По-видимому, мысли о народе показались ему сейчас крайне несвоевременными.
— В прямом. Попробуйте отъехать от столицы вашего Красногорского края на двести километров и попросите в станционном буфете чашку кофе «капуччино». И обязательно добавьте: «Только без корицы, пожалуйста». А потом внимательно посмотрите в глаза буфетчице. Позже, когда она придет в себя, вы сможете объяснить ей, что такое «капуччино» и почему его посыпают корицей.
— Вы возлагаете на меня слишком большие надежды, — вздохнул Иратов. — Боюсь, названный вами продукт в станционных буфетах не появится еще долго.
— А вы постарайтесь. Народ ждет, народ кофе хочет.
— Вы думаете — народ ждет именно этого?
— И этого, и того, и всякого. Работать надо, Вадим Сергеевич, а не сидеть пригорюнившись.
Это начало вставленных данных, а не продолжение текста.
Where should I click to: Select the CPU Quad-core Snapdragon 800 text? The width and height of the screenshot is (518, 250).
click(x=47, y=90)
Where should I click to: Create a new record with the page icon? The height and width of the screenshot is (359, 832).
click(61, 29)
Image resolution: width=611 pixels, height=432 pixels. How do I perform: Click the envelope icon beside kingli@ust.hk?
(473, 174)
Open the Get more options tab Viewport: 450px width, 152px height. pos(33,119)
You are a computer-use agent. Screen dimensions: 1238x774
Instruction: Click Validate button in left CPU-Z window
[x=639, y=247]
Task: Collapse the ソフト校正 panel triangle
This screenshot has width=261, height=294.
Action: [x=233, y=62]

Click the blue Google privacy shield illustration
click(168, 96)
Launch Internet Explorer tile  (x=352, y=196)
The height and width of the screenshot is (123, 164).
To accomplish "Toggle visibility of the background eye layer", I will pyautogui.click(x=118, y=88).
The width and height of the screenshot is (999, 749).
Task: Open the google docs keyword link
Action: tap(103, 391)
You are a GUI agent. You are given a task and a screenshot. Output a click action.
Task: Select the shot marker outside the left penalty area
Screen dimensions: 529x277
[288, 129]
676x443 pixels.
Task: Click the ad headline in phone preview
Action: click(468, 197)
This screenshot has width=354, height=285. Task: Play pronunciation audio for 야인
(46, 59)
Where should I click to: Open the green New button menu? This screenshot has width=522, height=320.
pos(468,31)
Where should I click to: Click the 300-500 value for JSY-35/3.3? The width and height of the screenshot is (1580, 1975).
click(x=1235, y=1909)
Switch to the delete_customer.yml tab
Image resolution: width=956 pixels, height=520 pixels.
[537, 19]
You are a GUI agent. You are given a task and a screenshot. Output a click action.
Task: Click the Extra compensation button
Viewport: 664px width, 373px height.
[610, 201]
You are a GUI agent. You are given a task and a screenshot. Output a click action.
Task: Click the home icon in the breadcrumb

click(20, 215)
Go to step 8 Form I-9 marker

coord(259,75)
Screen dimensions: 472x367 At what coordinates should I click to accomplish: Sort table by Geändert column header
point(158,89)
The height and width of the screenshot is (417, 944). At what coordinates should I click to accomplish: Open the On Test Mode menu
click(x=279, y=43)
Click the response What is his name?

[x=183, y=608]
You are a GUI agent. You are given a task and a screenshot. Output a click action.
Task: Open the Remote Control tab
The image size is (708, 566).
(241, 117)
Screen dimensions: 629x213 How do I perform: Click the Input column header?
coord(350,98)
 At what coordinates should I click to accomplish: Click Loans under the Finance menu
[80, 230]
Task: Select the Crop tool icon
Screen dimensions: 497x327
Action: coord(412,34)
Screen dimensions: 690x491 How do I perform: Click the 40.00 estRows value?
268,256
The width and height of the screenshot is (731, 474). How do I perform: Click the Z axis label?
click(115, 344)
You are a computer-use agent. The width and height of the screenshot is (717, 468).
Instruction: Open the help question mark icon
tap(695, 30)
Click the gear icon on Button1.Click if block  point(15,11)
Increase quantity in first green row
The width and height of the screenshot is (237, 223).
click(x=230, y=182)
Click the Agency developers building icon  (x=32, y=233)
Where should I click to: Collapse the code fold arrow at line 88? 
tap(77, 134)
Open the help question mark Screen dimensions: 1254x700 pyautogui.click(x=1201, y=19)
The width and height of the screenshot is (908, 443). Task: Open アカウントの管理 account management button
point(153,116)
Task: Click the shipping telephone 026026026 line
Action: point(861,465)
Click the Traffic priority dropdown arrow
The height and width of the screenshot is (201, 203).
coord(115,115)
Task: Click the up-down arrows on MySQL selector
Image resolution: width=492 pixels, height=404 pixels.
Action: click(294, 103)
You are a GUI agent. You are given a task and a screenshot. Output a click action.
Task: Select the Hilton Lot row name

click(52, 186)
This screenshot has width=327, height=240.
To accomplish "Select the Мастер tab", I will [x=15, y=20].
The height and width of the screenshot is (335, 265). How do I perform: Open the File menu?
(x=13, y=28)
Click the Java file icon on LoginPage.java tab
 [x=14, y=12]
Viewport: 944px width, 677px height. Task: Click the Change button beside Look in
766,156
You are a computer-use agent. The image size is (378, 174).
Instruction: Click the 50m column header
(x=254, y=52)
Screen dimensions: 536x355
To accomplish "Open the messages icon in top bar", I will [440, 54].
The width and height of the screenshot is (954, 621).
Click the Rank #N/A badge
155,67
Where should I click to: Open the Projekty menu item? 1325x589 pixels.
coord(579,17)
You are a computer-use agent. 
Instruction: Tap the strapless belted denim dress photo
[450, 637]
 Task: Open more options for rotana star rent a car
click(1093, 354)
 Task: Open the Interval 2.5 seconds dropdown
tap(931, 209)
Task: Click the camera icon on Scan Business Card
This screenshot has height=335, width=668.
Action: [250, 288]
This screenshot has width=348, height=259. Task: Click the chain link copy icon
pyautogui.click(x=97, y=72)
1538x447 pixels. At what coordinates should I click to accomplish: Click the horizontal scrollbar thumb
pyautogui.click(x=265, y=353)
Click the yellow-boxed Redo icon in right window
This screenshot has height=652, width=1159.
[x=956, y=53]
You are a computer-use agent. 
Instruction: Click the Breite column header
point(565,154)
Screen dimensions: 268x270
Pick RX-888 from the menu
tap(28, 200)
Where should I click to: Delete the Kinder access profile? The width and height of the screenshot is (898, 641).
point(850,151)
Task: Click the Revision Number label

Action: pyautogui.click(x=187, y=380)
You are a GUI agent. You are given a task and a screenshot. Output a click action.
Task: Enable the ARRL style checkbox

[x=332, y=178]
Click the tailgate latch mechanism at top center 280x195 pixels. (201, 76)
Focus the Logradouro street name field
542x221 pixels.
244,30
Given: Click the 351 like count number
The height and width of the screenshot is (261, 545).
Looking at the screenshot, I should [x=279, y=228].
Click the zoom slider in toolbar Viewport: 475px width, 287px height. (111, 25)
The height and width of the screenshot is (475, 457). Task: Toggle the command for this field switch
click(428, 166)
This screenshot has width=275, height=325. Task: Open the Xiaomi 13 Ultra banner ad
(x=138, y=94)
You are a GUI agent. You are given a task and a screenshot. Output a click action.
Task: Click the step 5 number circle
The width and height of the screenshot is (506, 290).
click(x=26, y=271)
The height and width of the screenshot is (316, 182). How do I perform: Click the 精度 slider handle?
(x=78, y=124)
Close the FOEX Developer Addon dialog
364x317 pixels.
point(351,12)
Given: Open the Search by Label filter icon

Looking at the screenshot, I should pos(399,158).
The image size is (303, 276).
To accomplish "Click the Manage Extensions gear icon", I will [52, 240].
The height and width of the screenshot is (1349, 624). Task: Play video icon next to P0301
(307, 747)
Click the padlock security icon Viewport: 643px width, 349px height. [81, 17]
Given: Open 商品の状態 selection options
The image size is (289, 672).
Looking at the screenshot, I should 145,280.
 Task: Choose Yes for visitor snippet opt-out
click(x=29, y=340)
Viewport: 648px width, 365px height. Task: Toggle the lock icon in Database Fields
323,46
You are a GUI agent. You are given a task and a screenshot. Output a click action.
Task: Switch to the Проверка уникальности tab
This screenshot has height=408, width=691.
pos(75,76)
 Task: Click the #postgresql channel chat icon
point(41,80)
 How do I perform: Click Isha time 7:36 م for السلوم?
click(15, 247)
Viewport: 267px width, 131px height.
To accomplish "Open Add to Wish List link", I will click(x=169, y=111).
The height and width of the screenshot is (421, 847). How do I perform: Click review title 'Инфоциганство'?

— Да, вы правы, — сдался Иратов. — Видит бог, я очень не хотел использовать запрещенные приемы.
Я опять пожала плечами — что ты здесь дурака валяешь? Хочешь остаться в белом фраке — снимай свою кандидатуру, не участвуй в выборах. Иратов правильно понял мой жест:
— Да, сдаваться я не намерен. Но с какой стороны зацепить Трошкина — вот вопрос.
— Например, — задумчиво сказала я, — со стороны личной жизни. Запутанная, безнравственная, полная ярких, но досадных эпизодов. Сделать ее достоянием общественности — вот ваша задача.
— Но… — Иратов замялся. — Подобные обвинения требуют доказательств.
— Конечно. Попробуем найти свидетелей его нравственного падения и уговорим их или купим. Кошелек у вас с собой? Вот и отлично. Пусть Трошкин доказывает, что он не верблюд.
Подлые планы политического уничтожения Трошкина как политика мы обсуждали еще целый час. К концу, разговора Иратов совсем загрустил.
— Вот она — двойственность человеческой натуры, — сказал он мне на прощанье, — мне жалко Трошкина, сил нет, как жалко, но, боюсь, никуда не деться, придется нападать.
— Не путайте человеческую натуру, — назидательно поправила его я, — с натурой политика. Вещи принципиально разные.
— Ну что-то человеческое в нас все-таки осталось, — жалобно улыбнулся Иратов. — Должно было остаться.
— Поживем — увидим. Главное, чтобы народ дожил до вокзального «капуччино». А остальное приложится. — Я крепко пожала ему руку и умчалась, пообещав не пропадать надолго.
Следующим пунктом нашей программы шла Дуня. За последние два дня она пришла в себя, перестала трястись и бояться каждого шороха и смогла восстановить часть прежнего бойцовского духа. Во всяком случае, напор и натиск бросались в глаза.
— Готово? — требовательно спросила она, распахнув дверь.